The structure and function of the beta-barrel assembly machinery

Lead Research Organisation: University of Leeds
Department Name: Sch of Molecular & Cellular Biology


The biogenesis of the periplasmic membrane is essential for viability and pathogenesis in Gram negative bacteria. The beta-barrel assembly machinery, or "BAM complex", is essential for this biogenesis, being required for the correct folding/insertion of outer membrane proteins (OMPS) into the bilayer of the periplasmic membrane. In E. coli, BAM is a complex of five proteins with a mass of ~203kDa, including an integral membrane, beta-barrel protein BamA, and four lipoproteins BamB-E. The mechanism by which BAM facilitates OMP folding/insertion is poorly understood, but understanding this mechanism may open exciting new avenues to tackle anti-microbial resistance.

Recent breakthroughs in cryo-EM and functional studies of BAM-assisted folding mean that we are perfectly positioned to address important questions in BAM structure and function for the first time

Combining cryo-EM with biochemical/biophysical assays we will:
1. Determine the atomic structure of the BAM complex. Building on exciting recent progress in the Ranson/Radford labs (Iadanza et al, Nature Communications., DOI:10.1038/ncomms12865), we will determine the atomic resolution structure of BAM using cryo-EM
2. Probe the role of conformational change in BAM function.

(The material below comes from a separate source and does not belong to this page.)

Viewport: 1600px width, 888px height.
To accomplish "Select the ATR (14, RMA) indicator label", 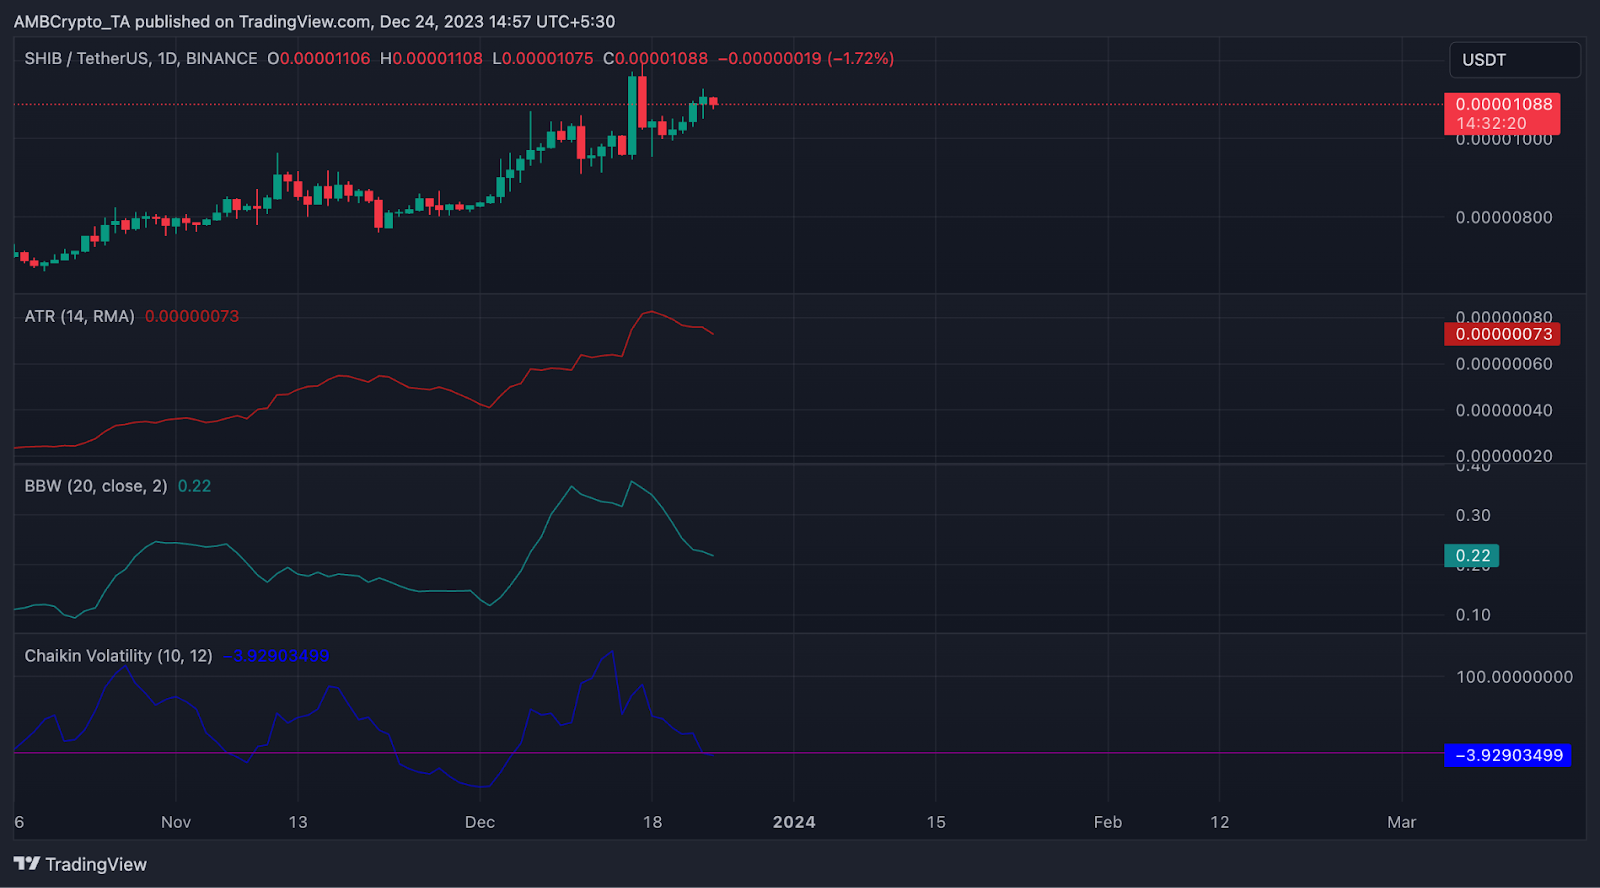I will 79,316.
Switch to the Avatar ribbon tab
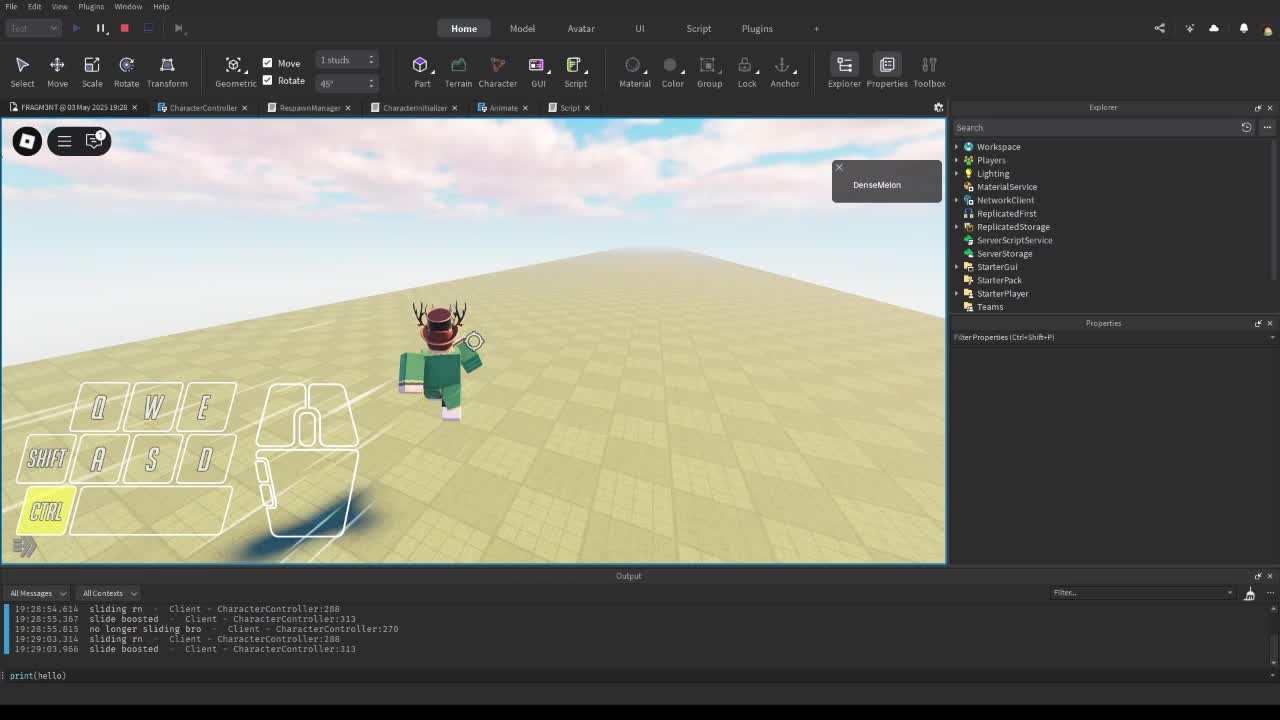The width and height of the screenshot is (1280, 720). click(x=581, y=28)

We will use in vitro membrane protein folding assays and cryo-EM, and existing and new disulphide mutants that 'lock' BAM in different conformations.
3. Develop new methods for membrane protein structure determination. We will explore using SMA (styrene maleic acid) copolymers to extract BAM from its native membranes for structural biology.

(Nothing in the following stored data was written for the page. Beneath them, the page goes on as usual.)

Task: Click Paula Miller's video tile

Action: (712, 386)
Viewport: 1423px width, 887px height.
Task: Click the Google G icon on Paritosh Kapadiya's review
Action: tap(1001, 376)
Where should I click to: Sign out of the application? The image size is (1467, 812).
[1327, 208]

The results will generate the first atomic solution structure of BAM, elucidate the importance of conformational change in BAM function, and lay the groundwork for the first structures of BAM in a lipid bilayer.

Experimental Approach:
We will utilize state of the art cryo-EM and biochemistry/biophysical techniques, offering the student training in a wide range of methodologies. The project is feasible, and built on strong preliminary data, ensuring success.

The project proposed sits squarely at the heart of the theme of the DTP proposal in "Mechanistic Biology and its Strategic Application" in that it
- embraces the study of basic, life-governing processes...from the atomic scale to the whole organism
- includes excellent molecular and cellular biosciences research

It also matches will with the BBSRC theme "World class Underpinning Bioscience" in that it will:
- Develop "highly skilled researchers"
- Ensure "strength in core underpinning disciplines such as cellular, molecular and structural biology"
- Drive "discovery of new leads of drugs or prevention strategies through improved understanding of biological mechanism"
- Build "new tools and technologies that enable researchers to push the boundaries".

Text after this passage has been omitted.